An yet according the stats kept by Footballoutsiders.com they rank, 1st, 1st, 2nd, 4th, 5th, and 12th in the criteria that measure effectiveness.
Wasn’t it footballoutsiders that had them 12th ranked overall?
Matt Hayes, you lost me with the Justin Fields BS.
Yeah, lets tweak the whole offense for a player who hasn’t proven anything.
Never mind Jake Fromm, the player who just took the team to with in one play, and several ridiculous blown calls of winning the National Championship.
Fromm would’ve left the program, and what QB prospect would want to come play for a coach who threw him under that bus?
I literally just quit reading at that point. Unreal…

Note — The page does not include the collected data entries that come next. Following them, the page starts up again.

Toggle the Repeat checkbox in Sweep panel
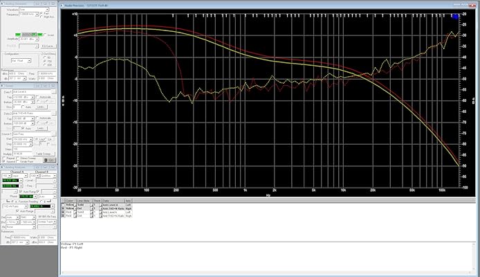Image resolution: width=480 pixels, height=277 pixels. click(x=6, y=156)
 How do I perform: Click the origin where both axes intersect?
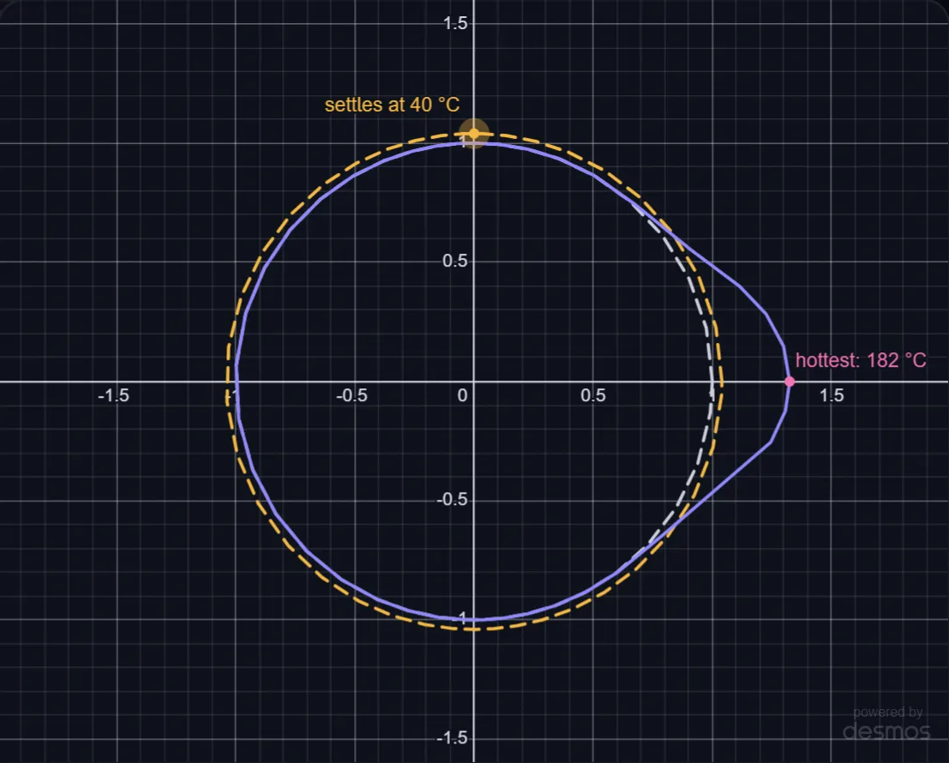[474, 382]
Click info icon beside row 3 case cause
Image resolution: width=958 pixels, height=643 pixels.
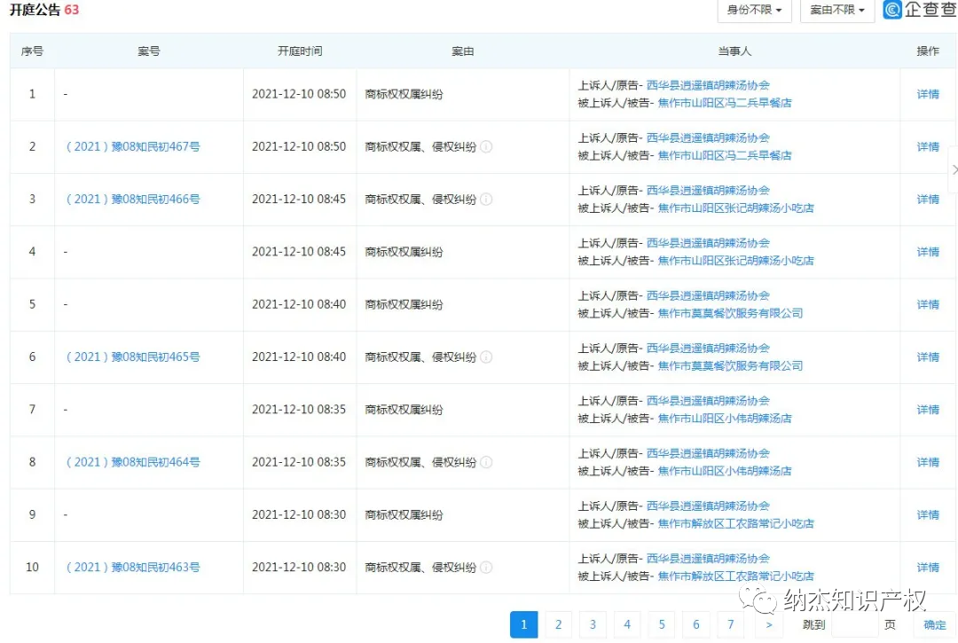(x=486, y=200)
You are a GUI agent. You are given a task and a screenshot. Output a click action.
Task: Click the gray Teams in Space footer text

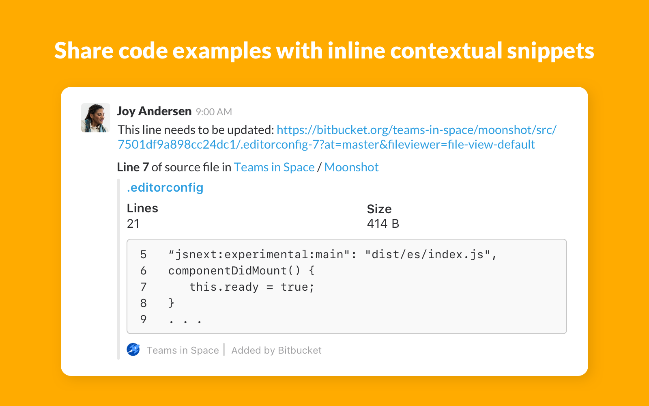click(x=183, y=350)
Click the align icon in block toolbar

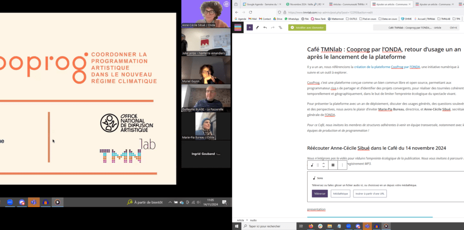pyautogui.click(x=333, y=165)
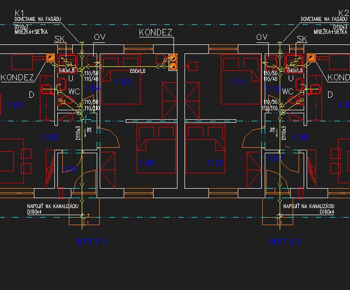Click the orange KONDEZ unit symbol near room 1.05

coord(173,61)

You lost me with “several ridiculous blown calls.”
On the Kirby stuff… Ouch.
And Trask should not be called a backup any longer. He currently ranks third in QBR among all SEC quarterbacks.
Every team has their down years, and losing to the no. 6 team in the nation shouldn’t be that big of deal for any coach, even more so if the game is close.. And if the gators lose a tight one to Georgia and play good, they should still be in the top 10 or close to it.. won’t be a big deal, and if we only lose 2 games this year, that is great! Especially coming from what we did only a couple years ago!
First and 10: What happens when Kirby Smart loses the Cocktail Party?
Ftfy Mattt
Well Slak. Kirby won. What happens when Mullet loses the Cocktail Party?